Advantages and Disadvantages of Sole Proprietorship Business TypeJune 29, 2021
A sole proprietorship is a one-person business organisation and one of the simplest ways of doing business. Particularly popular amongst small businesses, one of the distinct features of a sole proprietorship is that it is extremely easy to set up. The sole proprietor has complete control over the business operations, enjoys all profits and is also solely responsible for the liabilities. A sole proprietorship business has many advantages, especially for a small business organisation, but there are risks associated with it too. Let’s have a look at the features of sole proprietorship and how they serve as advantages or present as disadvantages in business operations –
Sole Proprietorship – Advantages
- Easy setup & dissolution
As mentioned above, this feature of a sole proprietorship is also one of its greatest advantages. The owner of the business does not have to create a separate legal entity. Business operations can begin under the same name as its owner by registering the name using personal identity documents such as a PAN card or an AADHAAR card. Similarly, in case of termination of business operations, a sole proprietorship does not have to go through any legal formalities before closing doors.
- Financial benefits
Along with the ease of formation, a feature of a sole proprietorship that acts as an advantage is the capital required for establishing the business. A small business involves a relatively less amount to start off. Also, the individual proprietor’s personal assets and reputation in the market gives a good foundation to the business to start. At the same time, the owner can also enjoy all profits generated by the successful business.
- Decision making
In a sole proprietorship, the owner controls all the activities and enjoys full freedom to make decisions regarding the business operations. One can modify plans and quickly implement decisions without going through partners or a board of directors before doing so. This feature of sole proprietorship makes it easy for the owner to concentrate on business without interference from a third party. A sole proprietorship also enables the owner to maintain the company’s secrecy and have a competitive advantage over competitors.

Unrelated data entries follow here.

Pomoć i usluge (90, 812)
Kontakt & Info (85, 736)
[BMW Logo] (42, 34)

- Compliances and taxation
As a sole proprietorship business is not legally required to register with any Government authority, the compliances are also very minimal. The owner only has to file income tax returns subject to the taxable income slots mandated by the income tax department. The business organisation also does not have to register or file GST returns or present its financial records to the Ministry of Corporate Affairs unless the annual revenues generated is above INR. 20 lakhs.

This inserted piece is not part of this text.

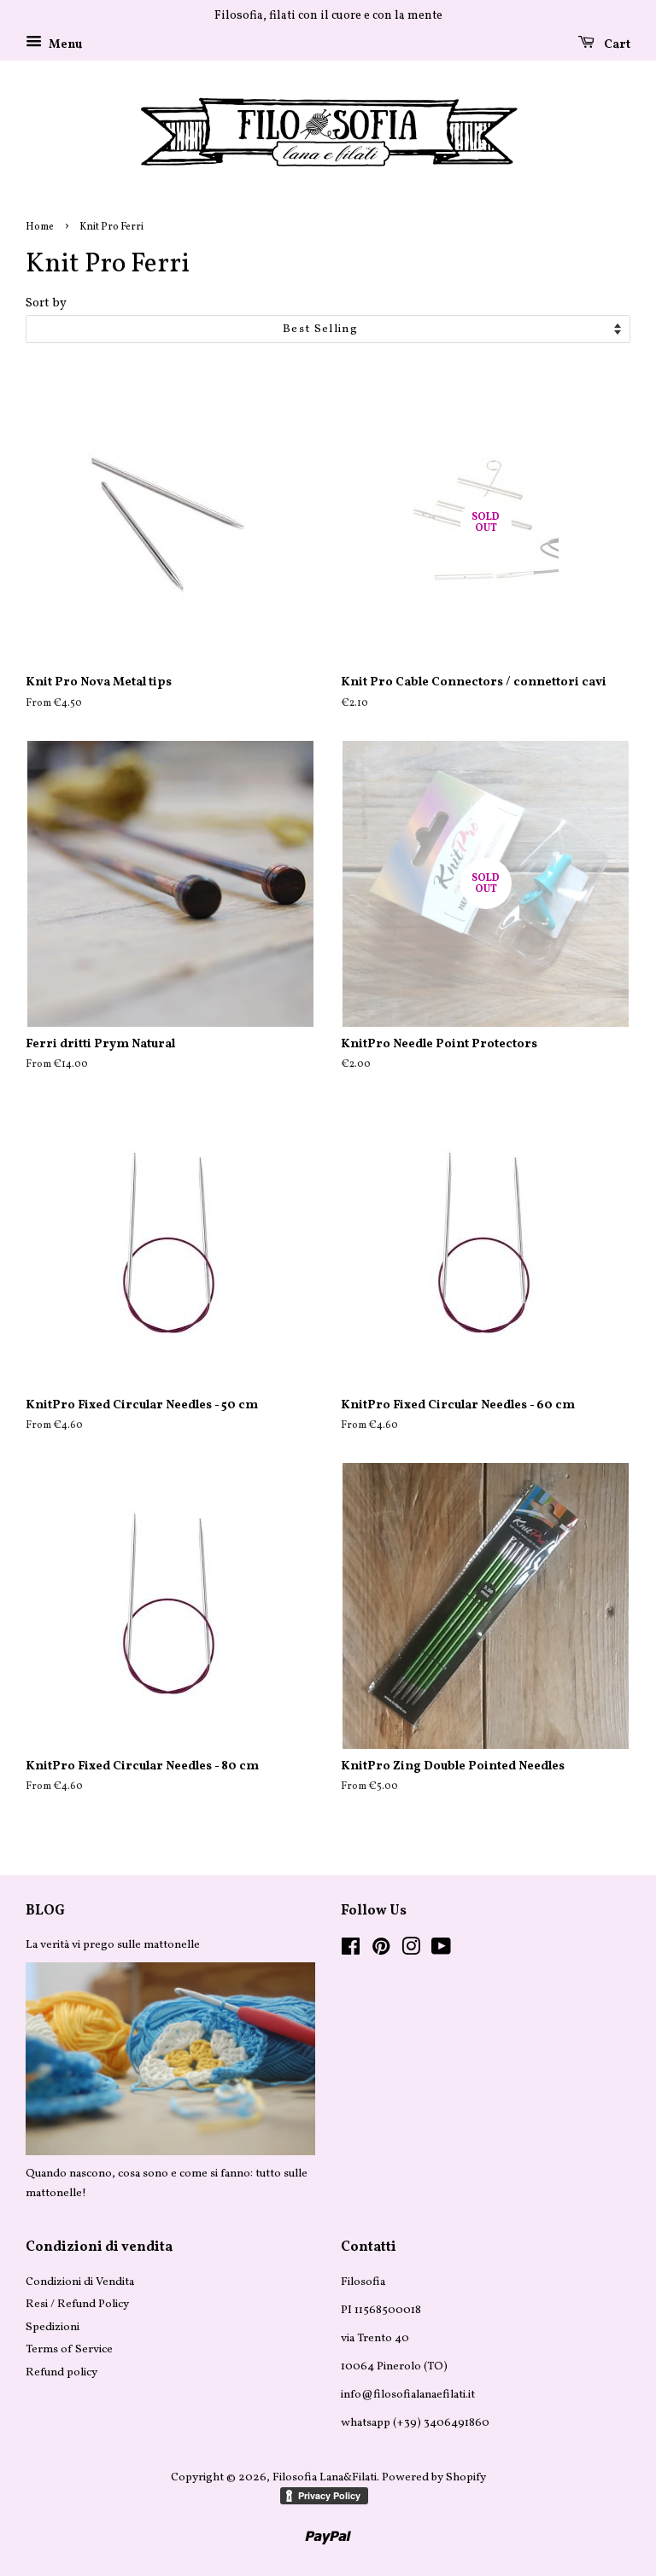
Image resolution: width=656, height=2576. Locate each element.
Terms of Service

Sole Proprietorship – Disadvantages
- Limited Financial Resources
The feature of a sole proprietorship that acts as an advantage also becomes a limitation if the owner is not financially well off. Financial institutions are often hesitant to provide long term loans, and one has to fall back on personal savings and borrowings to raise the money required to start the business. The growth of business operations is also heavily reliant on reinvestment of profits, and thus the decision to expand a business can become a major burden on the owner.
- Risks and liabilities
While the owner enjoys complete command over the business operations, this also means that one becomes personally responsible for all risks. The success of the business operations lies in the absolute involvement of the owner. Lack of experience, disability to make viable decisions, or absence from business activities can lead to loss. In case of the losses incurred by the business, the sole proprietor is implicated in the liabilities and can be forced to liquidate all personal savings, investments, and assets to meet the financial obligations to creditors.
- Not a different entity
While this feature of a sole proprietorship has many advantages, the flip side is that the life of the business depends on the skills, resources and capacity of the owner. Any detachment of the owner negatively impacts the business and may even lead to the untimely dissolution of operations.